Tulus mengatakan, kebanyakan konsumen menyampaikan keluhan soal tingginya suku bunga hingga teror oleh penagih hutang dari penyedia jasa fintech.
Masyarakat lainnya, lanjutnya, melapor ke YLKI setelah merasa data pribadi mereka disalahgunakan.
"Ada itikad tidak baik juga dari pihak fintechnya, karena pengaduan yang saya terima mereka bisa menyadap data termasuk foto. Ada pengaduan konsumen dia punya foto pribadi, cewek berbaju minim, itu disebar ke mitranya sebagai bentuk tekanan psikologis agar dia mengembalikan (pinjaman)," papar Tulus.

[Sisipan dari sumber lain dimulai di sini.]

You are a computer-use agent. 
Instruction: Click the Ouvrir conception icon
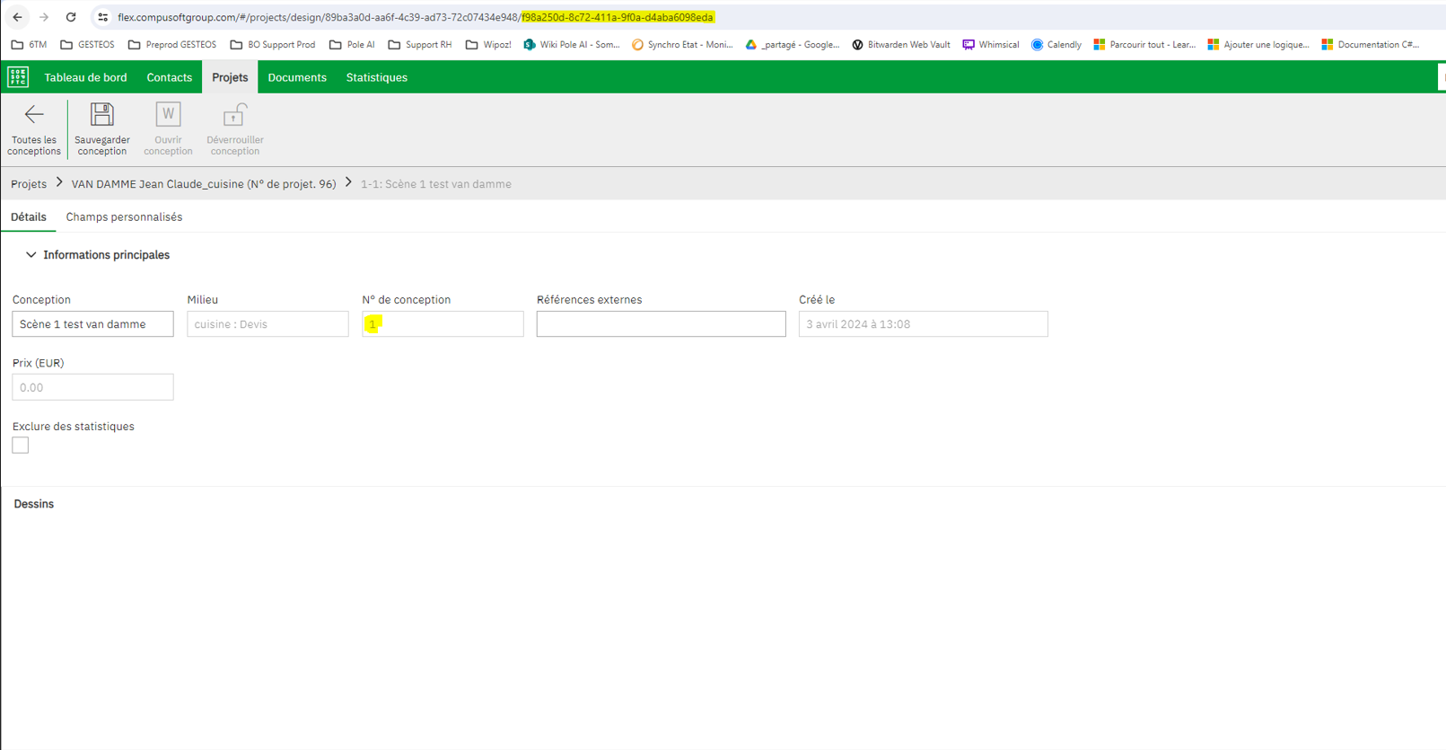click(x=168, y=115)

Tulus menilai, banya terjadinya pelanggaran itu disebabkan pemahaman konsumen tentang fintech masih rendah.
Ia mengimbau agar konsumen lebih berhati-hati dan jeli dalam membaca syarat dan ketentuan sebelum menggunakan layanan fintech.

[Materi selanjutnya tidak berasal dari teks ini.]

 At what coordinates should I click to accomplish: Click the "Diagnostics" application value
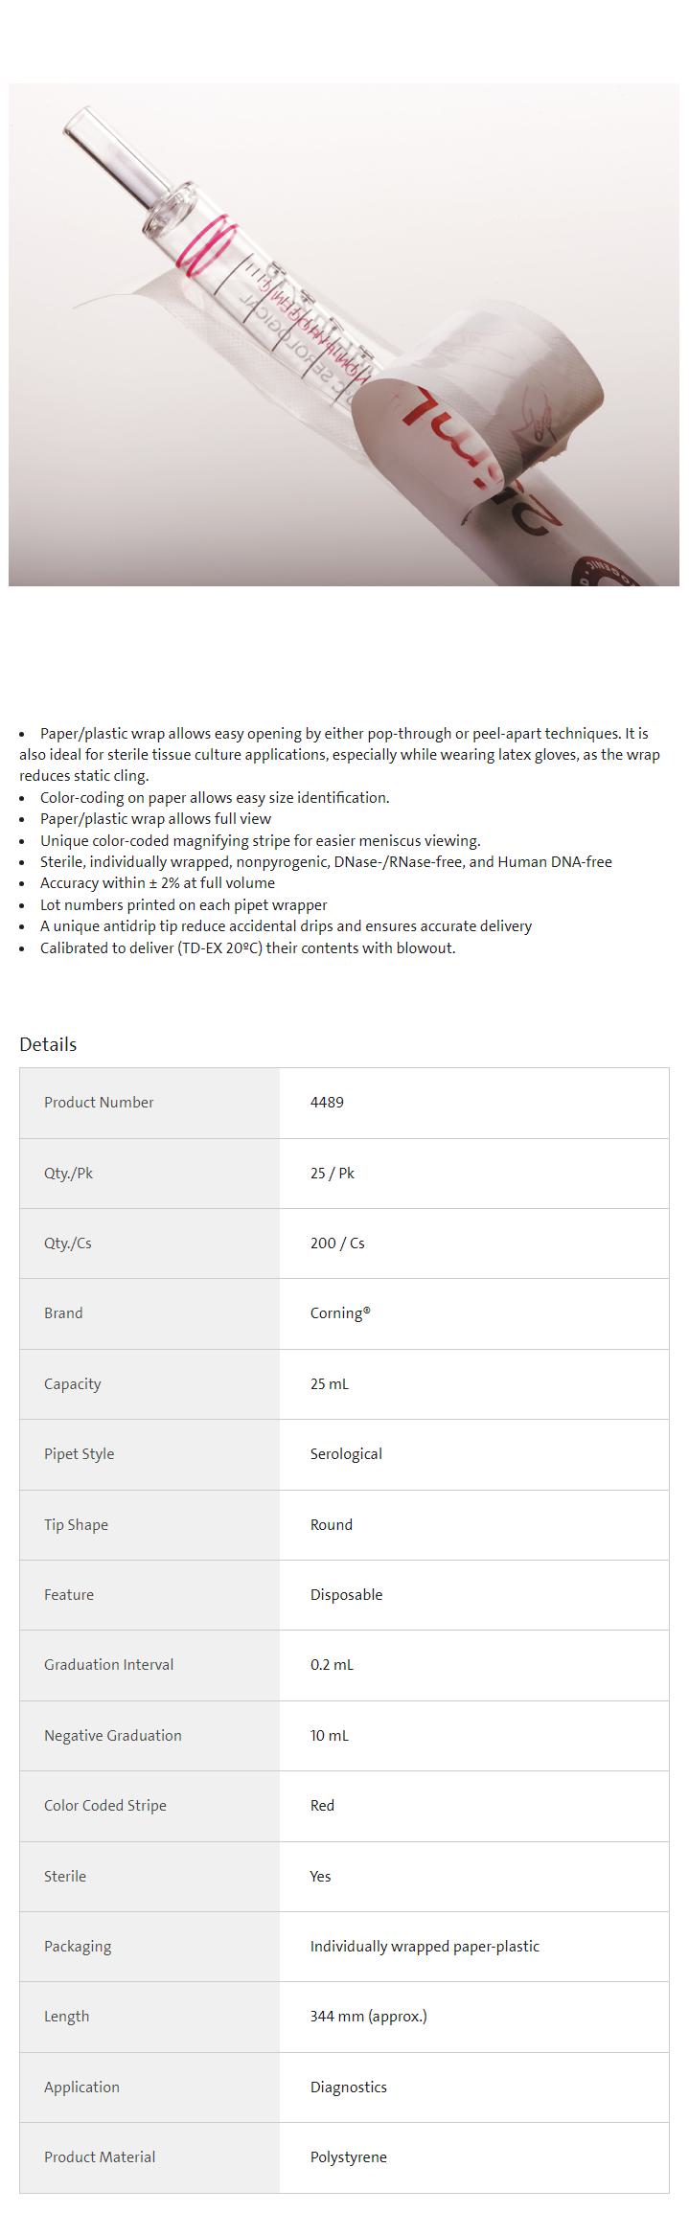[348, 2088]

"Literasi konsumen terkait digital itu masih rendah sehingga ketidakpahaman literasi konsumen tidak memahami persoalan-persoalan teknis di dalam masalah itu. Ini harusnya masyarakat lebih cerdas karena berinteraksi dengan digital dan finansial," ujar Tulus.

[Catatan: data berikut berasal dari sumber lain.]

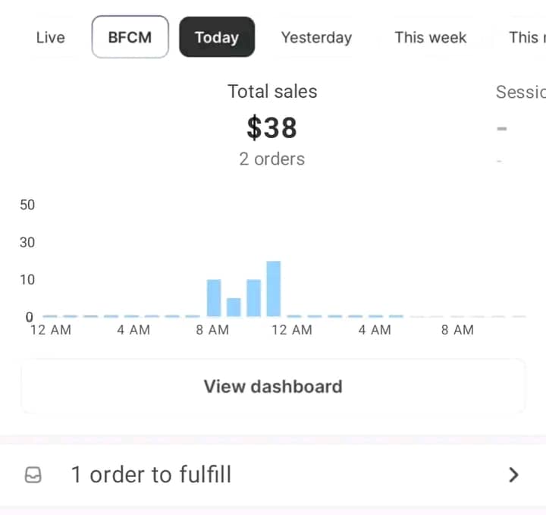Select the partially visible tab after This week
The height and width of the screenshot is (515, 546).
(526, 37)
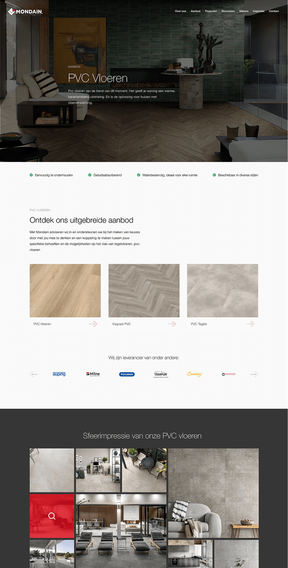Click the Mline brand logo
The image size is (288, 568).
[93, 374]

"Rata-rata hanya tahu di mengeklik next, next, dan terjebak pada aturan itu. Padahal dia harusnya membaca tata aturan berapa persen mengembalikan, berapa persen dendanya. Mustinya dia tahu," sambungnya.
Tulus juga meminta Otoritas Jasa Keuangan (OJK) bertindak tegas kepada penyedia jasa layanan fintech yang melanggar aturan.
"Sekali lagi kami mendesak OJK untuk melakukan aksi yang lebih tegas untuk memblokir fintech yang tidak berizin, tapi sudah beroperasi. Kedua, sanksi tegas fintech yang sudah berizin tapi melanggar ketentuan," pungkasnya.